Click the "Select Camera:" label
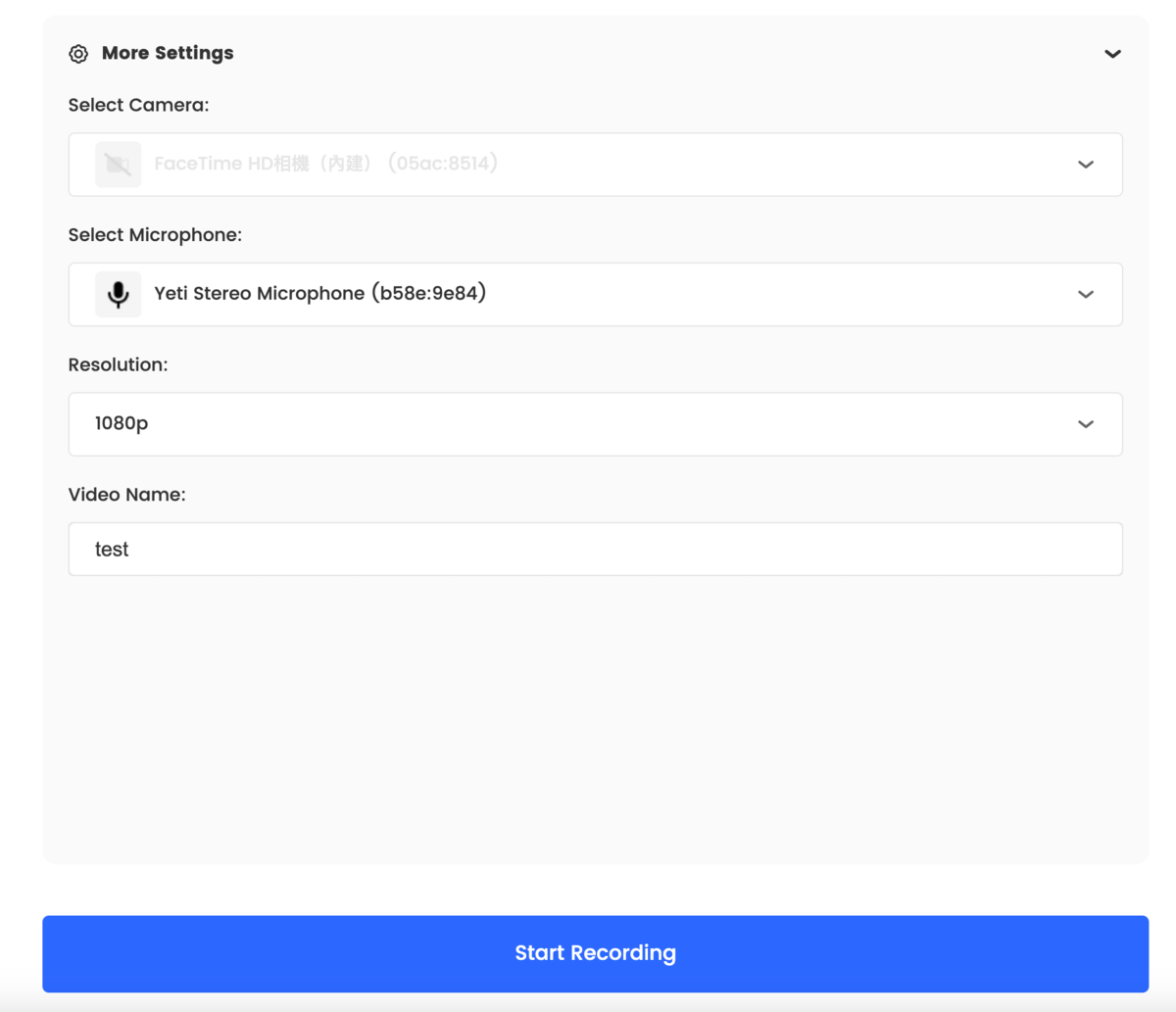The image size is (1176, 1012). tap(138, 105)
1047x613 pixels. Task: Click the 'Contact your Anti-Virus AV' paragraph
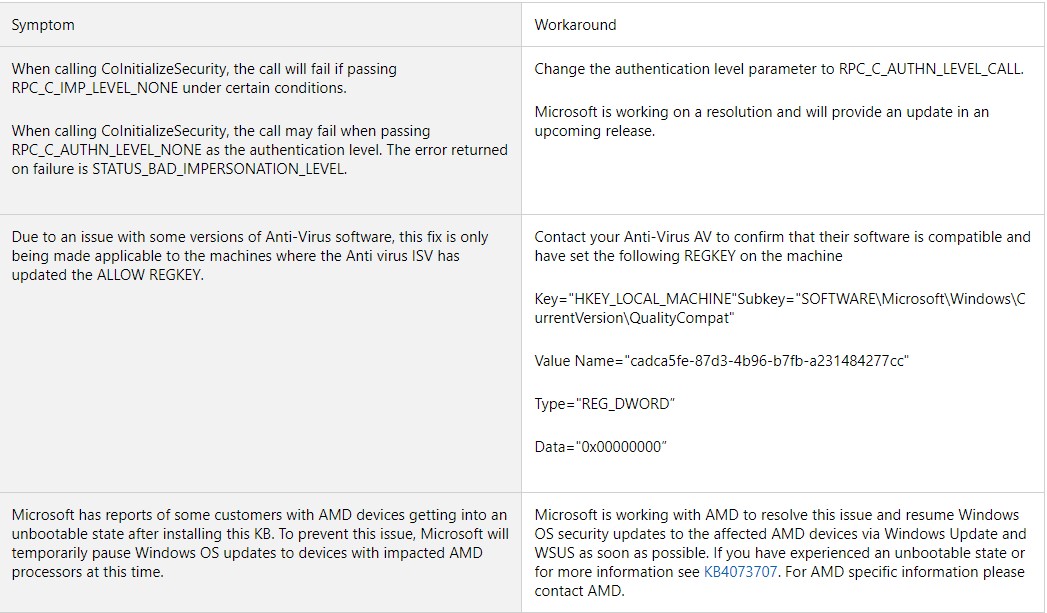[782, 246]
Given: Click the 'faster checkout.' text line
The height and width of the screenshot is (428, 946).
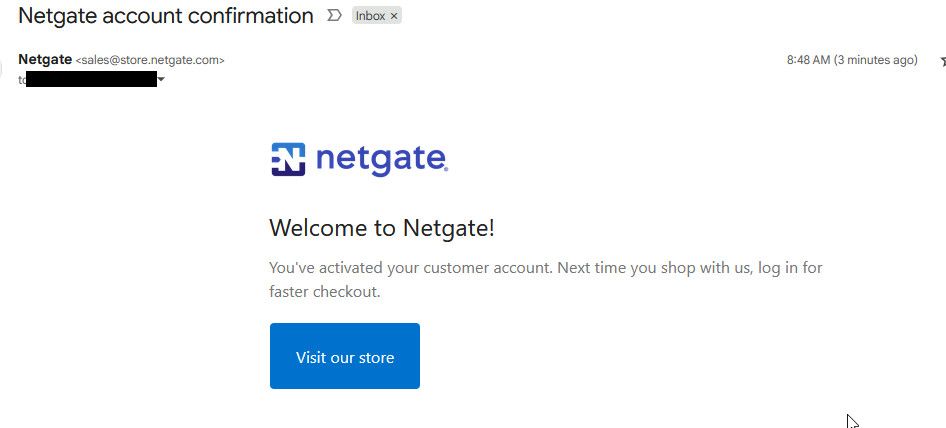Looking at the screenshot, I should (x=325, y=292).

** Exercise instructions **
Whenever a line holds a picture, print that line without the picture. All other data must be output exactly.

** Response for this exercise **
Click the "Select Camera:" label
The image size is (1176, 1012). tap(138, 105)
1047x613 pixels. Task: Click the 'Contact your Anti-Virus AV' paragraph
[782, 246]
Given: Click the 'faster checkout.' text line
The height and width of the screenshot is (428, 946).
Looking at the screenshot, I should (x=325, y=292).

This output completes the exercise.